=== TASK OBJECTIVE ===
Determine how many lines of the entries below contain the string "cell", and state only that number.

[Element and text location data]

++++++

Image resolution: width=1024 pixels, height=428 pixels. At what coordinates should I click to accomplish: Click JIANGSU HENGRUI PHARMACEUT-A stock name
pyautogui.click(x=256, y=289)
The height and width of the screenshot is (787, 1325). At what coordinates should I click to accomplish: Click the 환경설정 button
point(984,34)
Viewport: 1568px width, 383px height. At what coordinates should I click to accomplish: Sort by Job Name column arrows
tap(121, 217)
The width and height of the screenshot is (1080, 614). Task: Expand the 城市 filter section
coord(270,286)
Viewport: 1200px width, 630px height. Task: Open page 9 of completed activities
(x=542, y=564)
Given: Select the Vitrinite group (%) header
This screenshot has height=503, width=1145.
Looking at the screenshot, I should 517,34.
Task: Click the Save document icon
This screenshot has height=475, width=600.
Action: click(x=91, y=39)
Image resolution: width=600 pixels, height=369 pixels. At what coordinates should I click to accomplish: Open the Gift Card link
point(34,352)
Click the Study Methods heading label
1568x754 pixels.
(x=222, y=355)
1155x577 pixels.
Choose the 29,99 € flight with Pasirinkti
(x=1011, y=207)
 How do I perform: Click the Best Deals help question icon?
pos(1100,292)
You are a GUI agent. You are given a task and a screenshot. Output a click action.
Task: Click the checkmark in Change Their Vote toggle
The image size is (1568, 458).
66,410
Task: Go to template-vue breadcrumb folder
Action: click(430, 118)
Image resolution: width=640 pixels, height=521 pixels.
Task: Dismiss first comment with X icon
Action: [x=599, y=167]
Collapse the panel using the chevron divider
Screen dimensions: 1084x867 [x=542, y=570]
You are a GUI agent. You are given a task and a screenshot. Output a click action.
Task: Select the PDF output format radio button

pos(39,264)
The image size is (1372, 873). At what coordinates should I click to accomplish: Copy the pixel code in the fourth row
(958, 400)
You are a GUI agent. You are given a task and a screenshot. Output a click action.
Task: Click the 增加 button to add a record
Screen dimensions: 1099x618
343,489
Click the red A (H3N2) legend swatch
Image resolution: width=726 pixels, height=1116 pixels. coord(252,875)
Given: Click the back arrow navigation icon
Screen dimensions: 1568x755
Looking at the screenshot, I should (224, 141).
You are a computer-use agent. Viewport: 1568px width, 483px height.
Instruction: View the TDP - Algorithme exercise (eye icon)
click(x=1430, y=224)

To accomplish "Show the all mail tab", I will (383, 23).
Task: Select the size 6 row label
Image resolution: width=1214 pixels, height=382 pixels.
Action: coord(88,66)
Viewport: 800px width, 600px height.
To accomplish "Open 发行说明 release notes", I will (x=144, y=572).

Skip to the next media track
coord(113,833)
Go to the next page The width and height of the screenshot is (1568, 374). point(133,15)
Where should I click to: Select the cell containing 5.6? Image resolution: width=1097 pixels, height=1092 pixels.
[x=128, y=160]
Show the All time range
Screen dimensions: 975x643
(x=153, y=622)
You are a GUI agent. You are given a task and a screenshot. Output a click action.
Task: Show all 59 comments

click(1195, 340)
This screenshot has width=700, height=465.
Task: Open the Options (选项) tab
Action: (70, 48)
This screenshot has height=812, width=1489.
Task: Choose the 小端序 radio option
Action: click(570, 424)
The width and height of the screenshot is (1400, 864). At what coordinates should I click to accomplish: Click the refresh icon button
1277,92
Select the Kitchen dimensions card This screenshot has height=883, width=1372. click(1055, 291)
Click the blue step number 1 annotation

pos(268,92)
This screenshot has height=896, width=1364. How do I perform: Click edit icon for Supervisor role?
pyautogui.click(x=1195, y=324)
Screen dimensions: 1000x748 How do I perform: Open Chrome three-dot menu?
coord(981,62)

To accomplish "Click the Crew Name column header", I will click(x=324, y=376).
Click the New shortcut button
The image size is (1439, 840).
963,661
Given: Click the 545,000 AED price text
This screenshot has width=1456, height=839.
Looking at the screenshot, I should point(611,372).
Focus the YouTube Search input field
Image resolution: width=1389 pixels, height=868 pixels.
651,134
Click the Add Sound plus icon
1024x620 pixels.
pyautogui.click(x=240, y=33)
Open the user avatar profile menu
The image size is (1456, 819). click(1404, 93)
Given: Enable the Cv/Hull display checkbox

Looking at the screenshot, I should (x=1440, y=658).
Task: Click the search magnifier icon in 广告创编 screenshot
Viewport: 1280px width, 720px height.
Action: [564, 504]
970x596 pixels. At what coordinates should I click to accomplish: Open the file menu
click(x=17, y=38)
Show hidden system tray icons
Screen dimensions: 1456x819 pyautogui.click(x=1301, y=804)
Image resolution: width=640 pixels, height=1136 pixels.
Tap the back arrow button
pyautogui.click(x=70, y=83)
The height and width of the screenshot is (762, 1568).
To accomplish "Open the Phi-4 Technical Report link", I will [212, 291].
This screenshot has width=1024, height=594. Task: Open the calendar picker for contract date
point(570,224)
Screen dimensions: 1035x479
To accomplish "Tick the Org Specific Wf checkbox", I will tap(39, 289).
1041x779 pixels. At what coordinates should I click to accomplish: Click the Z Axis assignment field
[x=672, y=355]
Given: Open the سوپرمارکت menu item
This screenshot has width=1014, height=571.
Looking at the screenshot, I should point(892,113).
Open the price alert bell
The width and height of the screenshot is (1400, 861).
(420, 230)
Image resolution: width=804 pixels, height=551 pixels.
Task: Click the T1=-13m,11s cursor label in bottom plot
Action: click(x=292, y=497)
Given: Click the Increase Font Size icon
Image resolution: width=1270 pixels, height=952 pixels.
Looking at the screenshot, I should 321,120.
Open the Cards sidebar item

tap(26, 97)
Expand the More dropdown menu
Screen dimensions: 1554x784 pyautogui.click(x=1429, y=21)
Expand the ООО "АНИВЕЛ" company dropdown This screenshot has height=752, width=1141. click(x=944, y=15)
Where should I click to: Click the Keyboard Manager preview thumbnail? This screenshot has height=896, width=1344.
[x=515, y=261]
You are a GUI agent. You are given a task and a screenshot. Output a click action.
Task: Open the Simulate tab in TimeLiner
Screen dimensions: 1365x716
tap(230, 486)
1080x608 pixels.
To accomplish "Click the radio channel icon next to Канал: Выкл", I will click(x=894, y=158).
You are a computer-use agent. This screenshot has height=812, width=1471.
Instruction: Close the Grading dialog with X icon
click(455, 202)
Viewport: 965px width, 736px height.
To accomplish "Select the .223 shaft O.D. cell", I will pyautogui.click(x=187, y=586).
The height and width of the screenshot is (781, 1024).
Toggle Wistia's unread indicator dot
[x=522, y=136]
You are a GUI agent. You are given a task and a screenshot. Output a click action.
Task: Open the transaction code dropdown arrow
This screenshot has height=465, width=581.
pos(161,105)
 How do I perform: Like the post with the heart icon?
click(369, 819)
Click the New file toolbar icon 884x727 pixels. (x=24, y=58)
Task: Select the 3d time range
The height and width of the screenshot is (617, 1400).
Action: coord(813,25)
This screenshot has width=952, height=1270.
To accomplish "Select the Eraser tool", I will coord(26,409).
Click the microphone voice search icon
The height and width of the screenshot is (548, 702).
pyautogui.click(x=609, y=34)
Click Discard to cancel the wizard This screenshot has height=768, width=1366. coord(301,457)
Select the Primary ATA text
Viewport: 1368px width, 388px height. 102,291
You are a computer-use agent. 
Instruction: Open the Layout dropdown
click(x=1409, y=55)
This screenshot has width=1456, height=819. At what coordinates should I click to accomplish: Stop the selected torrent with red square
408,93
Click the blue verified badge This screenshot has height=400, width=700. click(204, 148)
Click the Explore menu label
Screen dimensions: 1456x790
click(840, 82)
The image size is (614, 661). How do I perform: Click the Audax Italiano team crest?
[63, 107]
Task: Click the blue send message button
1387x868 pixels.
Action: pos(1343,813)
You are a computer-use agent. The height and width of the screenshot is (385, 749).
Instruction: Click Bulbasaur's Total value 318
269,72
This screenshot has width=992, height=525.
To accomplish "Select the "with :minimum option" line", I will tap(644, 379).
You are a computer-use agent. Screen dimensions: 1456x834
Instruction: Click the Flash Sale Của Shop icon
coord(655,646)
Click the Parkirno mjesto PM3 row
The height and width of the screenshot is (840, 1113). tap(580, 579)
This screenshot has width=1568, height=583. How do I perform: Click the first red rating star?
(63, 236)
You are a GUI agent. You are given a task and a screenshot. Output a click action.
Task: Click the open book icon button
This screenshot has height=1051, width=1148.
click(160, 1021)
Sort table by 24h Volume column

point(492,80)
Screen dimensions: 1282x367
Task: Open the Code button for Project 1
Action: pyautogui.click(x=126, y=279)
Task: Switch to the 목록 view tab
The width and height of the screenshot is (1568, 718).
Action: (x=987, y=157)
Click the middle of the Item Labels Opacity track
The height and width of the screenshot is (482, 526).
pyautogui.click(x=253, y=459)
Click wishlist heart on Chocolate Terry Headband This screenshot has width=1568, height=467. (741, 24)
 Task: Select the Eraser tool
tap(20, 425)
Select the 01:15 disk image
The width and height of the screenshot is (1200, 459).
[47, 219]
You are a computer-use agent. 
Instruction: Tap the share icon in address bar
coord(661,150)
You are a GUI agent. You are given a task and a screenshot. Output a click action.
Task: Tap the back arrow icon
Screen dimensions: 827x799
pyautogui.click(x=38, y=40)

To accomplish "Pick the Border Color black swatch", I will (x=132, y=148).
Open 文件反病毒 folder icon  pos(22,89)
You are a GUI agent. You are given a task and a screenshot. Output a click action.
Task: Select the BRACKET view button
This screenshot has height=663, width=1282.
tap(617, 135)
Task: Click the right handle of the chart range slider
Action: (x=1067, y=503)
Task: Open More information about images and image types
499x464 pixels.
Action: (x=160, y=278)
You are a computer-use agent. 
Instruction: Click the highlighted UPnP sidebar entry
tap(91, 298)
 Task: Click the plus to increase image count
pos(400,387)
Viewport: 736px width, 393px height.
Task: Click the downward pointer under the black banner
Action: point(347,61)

++++++

=== RESPONSE TO THIS TASK ===
2